En la época de los 32 bits, la compañía Bandai no era conocida precisamente por ofrecer un catálogo de juegos realmente decente. La mayoría de sus títulos consistían en adaptaciones de series de animación japonesas como
One Piece,
Beyblade o
Dragon Ball Z, todos ellos de una calidad jugable bastante dudosa. Sin embargo hubo algunas excepciones como
Countdown Vampires (un clon de
Resident Evil con vampiros) o
Tail Concerto (un simpático juego de aventuras y plataformas en 3D), juegos que por lo menos se dejaban jugar y podían convertirse en recomendables. El problema es que dichos juegos nunca llegaron a territorio europeo (el
Tail Concerto sí llegó, pero no se distribuyó en España).
Pero, casualidades de la vida, hubo un título que sí nos llegó oficialmente hasta nosotros gracias a Virgin Interactive, el fantástico
Silent Bomber, un juego programado por CyberConnect2 (creadores de la saga
.hack// de Playstation 2) que no deja lugar para el aburrimiento. Sin duda, uno de los mejores juegos de Bandai jamás programados (y totalmente nuevo, sin estar basado en ninguna licencia conocida), todo un guiño a los juegos
arcade más clásicos de los que no se corta un pelo en tomar referencias, como
Turrican,
Bomberman o
Contra. El lanzamiento del juego en su momento fue bastante sonado, tanto por el juego en sí como por la modelo que Virgin Interactive contrató para promocionar el juego en su lanzamiento europeo: la bellísima y voluptuosa
Katie Price (conocida también como Jordan).
LA HISTORIA
Silent Bomber no ofrece precisamente un argumento apasionante, exactamente igual a lo que veíamos en los clásicos
arcades de los años 90. Es decir, que a quién le importa lo que está pasando cuando lo que realmente busca el jugador es destrucción y acción en dosis masivas.

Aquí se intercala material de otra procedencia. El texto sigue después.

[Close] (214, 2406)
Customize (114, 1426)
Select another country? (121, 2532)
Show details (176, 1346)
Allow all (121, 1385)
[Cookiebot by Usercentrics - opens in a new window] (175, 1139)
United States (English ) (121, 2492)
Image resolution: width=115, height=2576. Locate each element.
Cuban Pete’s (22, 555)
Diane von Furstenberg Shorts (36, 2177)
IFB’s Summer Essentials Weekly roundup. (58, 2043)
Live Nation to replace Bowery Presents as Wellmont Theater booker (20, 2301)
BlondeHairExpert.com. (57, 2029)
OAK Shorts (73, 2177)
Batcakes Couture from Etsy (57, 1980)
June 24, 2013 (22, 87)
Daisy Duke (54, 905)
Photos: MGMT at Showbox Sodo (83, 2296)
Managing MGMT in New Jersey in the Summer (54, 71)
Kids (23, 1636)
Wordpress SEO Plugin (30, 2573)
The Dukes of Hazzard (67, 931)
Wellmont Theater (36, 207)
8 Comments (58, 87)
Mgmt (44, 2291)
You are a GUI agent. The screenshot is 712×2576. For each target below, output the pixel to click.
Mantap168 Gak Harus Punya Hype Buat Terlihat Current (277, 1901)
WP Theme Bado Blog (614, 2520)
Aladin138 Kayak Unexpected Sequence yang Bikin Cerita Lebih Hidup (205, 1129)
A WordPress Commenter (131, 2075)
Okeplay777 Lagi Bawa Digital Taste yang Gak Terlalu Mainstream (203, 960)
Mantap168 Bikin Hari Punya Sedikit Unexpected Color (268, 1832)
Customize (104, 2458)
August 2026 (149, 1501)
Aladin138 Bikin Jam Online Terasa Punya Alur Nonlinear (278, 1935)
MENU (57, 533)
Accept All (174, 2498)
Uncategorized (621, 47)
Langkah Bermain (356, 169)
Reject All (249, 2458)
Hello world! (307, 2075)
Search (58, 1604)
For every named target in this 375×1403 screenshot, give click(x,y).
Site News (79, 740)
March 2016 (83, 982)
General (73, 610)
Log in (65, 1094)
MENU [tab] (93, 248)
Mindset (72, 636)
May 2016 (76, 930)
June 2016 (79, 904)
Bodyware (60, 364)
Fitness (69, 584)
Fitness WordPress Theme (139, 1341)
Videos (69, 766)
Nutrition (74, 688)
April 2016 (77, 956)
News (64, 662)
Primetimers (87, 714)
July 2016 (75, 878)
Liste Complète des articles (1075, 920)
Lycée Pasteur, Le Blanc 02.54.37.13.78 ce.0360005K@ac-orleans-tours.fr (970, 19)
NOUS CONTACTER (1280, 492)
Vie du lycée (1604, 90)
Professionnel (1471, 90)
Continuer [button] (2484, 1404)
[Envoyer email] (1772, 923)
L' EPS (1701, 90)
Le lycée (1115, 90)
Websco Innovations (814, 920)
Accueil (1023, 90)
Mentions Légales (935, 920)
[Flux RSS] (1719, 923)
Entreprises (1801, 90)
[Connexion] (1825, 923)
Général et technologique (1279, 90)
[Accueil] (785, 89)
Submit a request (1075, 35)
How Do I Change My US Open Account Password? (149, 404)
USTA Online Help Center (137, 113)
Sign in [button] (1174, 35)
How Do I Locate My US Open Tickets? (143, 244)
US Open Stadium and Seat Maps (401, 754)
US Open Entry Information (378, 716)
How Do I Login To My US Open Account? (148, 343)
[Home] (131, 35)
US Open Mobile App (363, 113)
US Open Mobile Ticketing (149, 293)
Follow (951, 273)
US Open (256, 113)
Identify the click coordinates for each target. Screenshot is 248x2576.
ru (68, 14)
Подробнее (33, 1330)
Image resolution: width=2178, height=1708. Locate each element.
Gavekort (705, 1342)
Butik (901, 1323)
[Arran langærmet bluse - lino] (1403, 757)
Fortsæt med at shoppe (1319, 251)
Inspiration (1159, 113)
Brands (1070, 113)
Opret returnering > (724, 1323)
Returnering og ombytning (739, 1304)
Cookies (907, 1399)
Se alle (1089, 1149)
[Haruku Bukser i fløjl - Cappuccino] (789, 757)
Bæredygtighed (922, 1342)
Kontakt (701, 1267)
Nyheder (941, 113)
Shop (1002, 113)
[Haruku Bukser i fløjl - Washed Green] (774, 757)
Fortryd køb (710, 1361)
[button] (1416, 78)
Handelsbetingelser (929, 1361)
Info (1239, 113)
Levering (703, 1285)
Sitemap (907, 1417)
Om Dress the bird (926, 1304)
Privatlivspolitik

Silent Bomber nos sitúa en alguna época del futuro, en medio de la clásica guerra entre el hombre y la máquina (máquinas extraterrestres, en este caso). Un grupo de artificieros de élite (denominados Silent Bombers) es enviado a la nave nodriza Dante para ayudar a acortar la guerra y poner fin a esta ola de destrucción y muerte. Si bien como hemos dicho la historia no es su punto fuerte, en algunos momentos nos pillará desprevenidos con sorpresas, giros de guión y traiciones entre compañeros.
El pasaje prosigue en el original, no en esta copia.